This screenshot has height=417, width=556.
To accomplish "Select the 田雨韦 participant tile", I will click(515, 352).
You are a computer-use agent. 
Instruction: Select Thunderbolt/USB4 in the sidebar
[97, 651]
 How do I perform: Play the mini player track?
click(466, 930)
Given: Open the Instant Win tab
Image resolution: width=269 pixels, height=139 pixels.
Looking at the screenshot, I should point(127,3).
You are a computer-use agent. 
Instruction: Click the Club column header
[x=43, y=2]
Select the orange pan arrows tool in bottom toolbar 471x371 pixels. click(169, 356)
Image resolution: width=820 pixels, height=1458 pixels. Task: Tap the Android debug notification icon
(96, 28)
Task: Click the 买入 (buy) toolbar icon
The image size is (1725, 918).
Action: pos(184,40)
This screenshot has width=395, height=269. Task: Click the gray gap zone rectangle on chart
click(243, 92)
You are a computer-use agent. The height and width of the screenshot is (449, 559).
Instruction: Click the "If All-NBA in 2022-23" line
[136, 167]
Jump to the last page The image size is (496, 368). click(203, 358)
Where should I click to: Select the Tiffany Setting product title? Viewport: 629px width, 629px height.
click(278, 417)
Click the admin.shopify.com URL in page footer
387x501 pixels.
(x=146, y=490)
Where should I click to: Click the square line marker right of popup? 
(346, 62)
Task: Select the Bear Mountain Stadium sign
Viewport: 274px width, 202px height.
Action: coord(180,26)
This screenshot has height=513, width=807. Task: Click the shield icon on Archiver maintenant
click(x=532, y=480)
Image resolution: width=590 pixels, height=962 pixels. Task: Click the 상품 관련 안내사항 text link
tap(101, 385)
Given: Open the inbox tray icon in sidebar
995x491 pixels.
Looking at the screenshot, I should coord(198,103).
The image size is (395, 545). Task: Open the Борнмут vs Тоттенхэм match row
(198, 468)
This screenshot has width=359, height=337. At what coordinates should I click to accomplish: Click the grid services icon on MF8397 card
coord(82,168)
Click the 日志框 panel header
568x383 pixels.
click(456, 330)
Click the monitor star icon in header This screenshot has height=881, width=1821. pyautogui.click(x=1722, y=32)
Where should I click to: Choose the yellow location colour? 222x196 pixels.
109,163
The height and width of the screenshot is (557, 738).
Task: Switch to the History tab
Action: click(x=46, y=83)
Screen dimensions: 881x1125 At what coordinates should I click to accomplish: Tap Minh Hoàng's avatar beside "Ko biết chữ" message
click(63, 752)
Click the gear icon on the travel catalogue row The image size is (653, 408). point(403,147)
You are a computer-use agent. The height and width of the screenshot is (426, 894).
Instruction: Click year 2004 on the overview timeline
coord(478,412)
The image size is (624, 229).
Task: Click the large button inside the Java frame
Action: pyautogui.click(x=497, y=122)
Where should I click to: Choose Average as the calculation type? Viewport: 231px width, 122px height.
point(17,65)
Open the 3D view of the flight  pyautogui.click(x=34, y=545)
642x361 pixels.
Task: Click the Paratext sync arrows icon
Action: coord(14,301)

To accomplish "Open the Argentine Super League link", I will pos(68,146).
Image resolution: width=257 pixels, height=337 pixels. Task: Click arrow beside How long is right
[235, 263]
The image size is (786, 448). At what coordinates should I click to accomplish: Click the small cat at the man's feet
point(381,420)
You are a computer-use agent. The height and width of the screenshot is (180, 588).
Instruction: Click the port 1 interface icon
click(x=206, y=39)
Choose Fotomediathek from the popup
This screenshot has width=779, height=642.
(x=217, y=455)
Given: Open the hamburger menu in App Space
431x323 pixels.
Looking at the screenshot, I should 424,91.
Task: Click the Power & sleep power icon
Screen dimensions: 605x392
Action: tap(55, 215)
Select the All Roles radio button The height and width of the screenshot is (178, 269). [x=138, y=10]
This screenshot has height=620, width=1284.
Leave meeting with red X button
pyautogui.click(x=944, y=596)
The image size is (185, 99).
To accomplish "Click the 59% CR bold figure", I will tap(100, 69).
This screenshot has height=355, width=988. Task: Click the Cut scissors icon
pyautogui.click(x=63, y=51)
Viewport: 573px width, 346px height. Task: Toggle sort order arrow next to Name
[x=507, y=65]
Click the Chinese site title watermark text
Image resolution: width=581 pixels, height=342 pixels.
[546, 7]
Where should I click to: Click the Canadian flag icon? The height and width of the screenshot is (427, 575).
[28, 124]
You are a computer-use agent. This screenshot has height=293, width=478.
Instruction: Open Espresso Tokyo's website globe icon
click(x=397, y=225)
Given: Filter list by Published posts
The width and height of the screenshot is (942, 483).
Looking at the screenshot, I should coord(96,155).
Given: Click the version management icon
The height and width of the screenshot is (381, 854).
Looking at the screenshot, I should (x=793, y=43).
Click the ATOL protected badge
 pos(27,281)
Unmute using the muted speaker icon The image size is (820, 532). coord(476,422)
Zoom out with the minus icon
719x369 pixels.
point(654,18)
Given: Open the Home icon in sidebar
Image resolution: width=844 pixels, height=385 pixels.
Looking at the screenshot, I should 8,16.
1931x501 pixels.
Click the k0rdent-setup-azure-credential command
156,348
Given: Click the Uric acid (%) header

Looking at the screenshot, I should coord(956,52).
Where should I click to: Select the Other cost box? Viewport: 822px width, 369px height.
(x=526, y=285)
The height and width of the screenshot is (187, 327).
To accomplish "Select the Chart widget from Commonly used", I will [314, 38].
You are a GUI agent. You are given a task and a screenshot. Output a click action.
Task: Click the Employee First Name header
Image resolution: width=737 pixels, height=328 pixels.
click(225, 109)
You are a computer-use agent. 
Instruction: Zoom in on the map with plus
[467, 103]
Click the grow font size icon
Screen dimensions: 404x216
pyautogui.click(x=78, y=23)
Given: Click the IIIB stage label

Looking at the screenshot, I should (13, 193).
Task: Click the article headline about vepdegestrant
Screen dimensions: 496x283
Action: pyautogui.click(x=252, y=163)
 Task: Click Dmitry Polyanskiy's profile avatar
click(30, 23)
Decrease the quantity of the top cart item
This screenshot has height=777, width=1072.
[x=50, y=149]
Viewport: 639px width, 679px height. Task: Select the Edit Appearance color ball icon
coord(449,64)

══════════════════════════════

## WHAT TO WORK ON
Send back exactly the lines of the listing above starting at the one with "The width and" and ending at the one with "1931x501 pixels.", inclusive, and no others.

## ANSWER BELOW
The width and height of the screenshot is (942, 483).
Looking at the screenshot, I should coord(96,155).
Given: Click the version management icon
The height and width of the screenshot is (381, 854).
Looking at the screenshot, I should (x=793, y=43).
Click the ATOL protected badge
 pos(27,281)
Unmute using the muted speaker icon The image size is (820, 532). coord(476,422)
Zoom out with the minus icon
719x369 pixels.
point(654,18)
Given: Open the Home icon in sidebar
Image resolution: width=844 pixels, height=385 pixels.
Looking at the screenshot, I should 8,16.
1931x501 pixels.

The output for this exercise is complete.